• **Exercise details**
In the sleep apnea abstract below, rewrite the paragraph beginning "Methods: To this end" as a short bulleted list that keeps its main facts.

Characterization of the abnormal cortical effective connectivity in patients with sleep apnea hypopnea syndrome during sleep

Abstract

Background and objectives: Sleep apnea hypopnea syndrome (SAHS) is a prevalent sleep breathing disorder that can lead to brain damage and is also a risk factor for cognitive impairment and some common diseases. Studies on cortical effective connectivity (EC) during sleep may provide more direct and pathological information and shed new light on brain dysfunction due to SAHS. However, the EC is rarely explored in SAHS patients, especially during different sleep stages.

Methods: To this end, six-channel EEG signals of 43 SAHS patients and 41 healthy participants were recorded by whole-night polysomnography (PSG). The symbolic transfer entropy (STE) was applied to measure the EC between cortical regions in different frequency bands. Posterior-anterior ratio (PA) was employed to evaluate the posterior-to-anterior pattern of information flow based on overall cortical EC. The statistical characteristics of the STE and PA and of the intra-individual normalized parameters (STE* and PA*) were served as different feature sets for classifying the severity of SAHS.

Results: Although the patterns of STE across electrodes were similar, significant differences were found between the patient and the control groups. The variation trends across stages in the PA were also different in multiple frequency bands between groups. Important features extracted from the STE* and PA* were distributed in multiple rhythms, mainly in δ, α, and γ. The PA* feature set gave the best results, with accuracies of 98.8% and 83.3% for SAHS diagnosis (binary) and severity classification (four-way).

Conclusions: These results suggest that modifications in cortical EC were existed in SAHS patients during sleep, which may help characterize cortical abnormality in patients.

Keywords: EEG; Effective connectivity; Information transfer; Sleep apnea hypopnea syndrome; Symbolic transfer entropy.

• **Supplied data**
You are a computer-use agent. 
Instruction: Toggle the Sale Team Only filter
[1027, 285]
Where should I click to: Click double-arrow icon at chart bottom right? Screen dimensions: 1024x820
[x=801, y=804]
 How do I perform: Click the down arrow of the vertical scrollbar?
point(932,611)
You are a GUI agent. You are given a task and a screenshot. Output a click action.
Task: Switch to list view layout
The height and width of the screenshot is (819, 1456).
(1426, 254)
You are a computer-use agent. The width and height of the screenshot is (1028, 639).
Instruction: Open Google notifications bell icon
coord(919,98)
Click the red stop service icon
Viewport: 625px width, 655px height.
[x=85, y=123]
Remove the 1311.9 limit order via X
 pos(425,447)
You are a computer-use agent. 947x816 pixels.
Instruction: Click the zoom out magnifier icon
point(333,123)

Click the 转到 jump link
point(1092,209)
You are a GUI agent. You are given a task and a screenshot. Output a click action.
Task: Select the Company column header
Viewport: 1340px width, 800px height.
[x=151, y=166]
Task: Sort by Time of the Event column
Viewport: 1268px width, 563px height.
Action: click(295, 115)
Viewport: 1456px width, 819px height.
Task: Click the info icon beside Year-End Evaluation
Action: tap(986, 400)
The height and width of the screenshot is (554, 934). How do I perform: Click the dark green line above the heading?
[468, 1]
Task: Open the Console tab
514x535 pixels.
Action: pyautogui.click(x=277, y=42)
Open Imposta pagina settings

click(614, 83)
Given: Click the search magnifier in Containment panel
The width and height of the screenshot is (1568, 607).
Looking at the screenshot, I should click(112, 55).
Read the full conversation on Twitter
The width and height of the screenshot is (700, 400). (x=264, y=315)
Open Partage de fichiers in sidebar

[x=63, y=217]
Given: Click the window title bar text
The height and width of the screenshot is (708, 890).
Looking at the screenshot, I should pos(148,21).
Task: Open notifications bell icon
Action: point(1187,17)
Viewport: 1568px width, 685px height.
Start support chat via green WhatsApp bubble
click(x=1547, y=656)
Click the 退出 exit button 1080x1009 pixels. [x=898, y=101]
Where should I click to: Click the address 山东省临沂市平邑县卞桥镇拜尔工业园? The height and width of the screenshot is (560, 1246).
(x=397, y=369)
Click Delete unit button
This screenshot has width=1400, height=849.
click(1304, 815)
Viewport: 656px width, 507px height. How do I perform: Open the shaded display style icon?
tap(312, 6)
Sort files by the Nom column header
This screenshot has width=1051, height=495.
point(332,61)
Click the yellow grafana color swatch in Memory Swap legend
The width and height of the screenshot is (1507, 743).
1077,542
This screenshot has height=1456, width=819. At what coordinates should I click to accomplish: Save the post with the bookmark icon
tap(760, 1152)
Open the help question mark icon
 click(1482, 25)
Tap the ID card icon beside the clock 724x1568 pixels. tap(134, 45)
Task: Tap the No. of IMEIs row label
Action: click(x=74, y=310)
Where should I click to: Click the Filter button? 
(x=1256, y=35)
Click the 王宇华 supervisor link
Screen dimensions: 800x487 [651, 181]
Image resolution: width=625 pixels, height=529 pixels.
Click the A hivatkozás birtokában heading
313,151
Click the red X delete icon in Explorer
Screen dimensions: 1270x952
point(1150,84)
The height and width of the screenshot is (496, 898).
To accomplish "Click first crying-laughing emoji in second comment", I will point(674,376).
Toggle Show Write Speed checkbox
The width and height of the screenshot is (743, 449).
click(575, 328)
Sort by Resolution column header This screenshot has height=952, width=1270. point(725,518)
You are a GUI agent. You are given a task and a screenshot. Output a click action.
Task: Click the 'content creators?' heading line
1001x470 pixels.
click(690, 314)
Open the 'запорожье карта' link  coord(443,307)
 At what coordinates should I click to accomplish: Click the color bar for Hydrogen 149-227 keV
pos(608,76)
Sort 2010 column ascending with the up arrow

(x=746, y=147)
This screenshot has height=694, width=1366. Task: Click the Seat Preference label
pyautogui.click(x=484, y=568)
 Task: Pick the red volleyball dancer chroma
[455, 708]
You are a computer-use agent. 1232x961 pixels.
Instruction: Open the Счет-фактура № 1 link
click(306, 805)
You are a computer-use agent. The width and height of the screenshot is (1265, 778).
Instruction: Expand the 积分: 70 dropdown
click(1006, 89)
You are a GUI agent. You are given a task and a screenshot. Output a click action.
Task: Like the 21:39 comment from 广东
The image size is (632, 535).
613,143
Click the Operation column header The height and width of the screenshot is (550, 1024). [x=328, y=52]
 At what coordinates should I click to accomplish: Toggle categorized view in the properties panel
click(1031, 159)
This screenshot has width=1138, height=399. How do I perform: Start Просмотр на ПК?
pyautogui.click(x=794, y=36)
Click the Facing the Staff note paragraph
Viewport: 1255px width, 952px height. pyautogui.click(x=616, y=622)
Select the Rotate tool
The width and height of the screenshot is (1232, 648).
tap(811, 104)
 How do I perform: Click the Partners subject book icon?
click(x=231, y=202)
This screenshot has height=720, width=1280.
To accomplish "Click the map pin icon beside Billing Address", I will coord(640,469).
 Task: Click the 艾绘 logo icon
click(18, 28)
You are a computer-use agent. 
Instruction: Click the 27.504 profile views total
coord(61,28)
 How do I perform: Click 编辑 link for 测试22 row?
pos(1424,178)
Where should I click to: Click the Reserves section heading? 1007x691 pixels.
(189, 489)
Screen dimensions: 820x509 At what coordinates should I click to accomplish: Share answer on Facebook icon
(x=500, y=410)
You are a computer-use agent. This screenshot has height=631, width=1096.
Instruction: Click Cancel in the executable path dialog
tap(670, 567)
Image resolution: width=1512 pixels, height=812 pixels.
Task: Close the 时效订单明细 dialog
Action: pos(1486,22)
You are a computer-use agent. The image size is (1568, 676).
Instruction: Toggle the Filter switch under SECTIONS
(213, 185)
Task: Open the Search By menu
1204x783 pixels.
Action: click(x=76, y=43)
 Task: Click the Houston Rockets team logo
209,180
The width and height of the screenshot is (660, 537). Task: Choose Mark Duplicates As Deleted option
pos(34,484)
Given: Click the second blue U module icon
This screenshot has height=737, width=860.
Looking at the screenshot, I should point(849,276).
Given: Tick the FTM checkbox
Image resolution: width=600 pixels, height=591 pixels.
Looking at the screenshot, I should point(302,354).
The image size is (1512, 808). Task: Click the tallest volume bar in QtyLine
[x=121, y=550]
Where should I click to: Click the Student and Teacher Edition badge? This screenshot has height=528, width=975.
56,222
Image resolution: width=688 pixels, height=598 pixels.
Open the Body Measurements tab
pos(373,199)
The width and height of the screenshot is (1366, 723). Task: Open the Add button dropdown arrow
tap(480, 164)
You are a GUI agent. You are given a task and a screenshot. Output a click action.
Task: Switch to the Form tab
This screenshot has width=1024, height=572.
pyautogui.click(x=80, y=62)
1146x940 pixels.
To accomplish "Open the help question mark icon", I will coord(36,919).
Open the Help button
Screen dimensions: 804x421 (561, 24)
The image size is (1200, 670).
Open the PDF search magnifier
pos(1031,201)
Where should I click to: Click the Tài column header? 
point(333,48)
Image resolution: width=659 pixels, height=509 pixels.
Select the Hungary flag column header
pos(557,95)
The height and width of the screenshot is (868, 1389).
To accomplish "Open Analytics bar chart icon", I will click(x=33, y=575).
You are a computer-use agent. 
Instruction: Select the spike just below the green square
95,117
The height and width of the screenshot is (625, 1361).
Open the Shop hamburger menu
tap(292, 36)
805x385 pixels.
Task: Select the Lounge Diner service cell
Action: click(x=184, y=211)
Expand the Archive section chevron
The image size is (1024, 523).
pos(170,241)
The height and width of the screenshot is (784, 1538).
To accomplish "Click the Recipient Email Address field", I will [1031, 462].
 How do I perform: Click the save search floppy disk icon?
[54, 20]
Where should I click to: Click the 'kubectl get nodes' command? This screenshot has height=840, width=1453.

• **Solution**
- Whole-night polysomnography (PSG) recorded six-channel EEG signals from 43 SAHS patients and 41 healthy participants.
- Symbolic transfer entropy (STE) measured effective connectivity (EC) between cortical regions in different frequency bands.
- The posterior-anterior ratio (PA) evaluated the posterior-to-anterior pattern of information flow, based on overall cortical EC.
- Statistical characteristics of STE and PA, and of their intra-individual normalized forms (STE* and PA*), served as feature sets for classifying SAHS severity.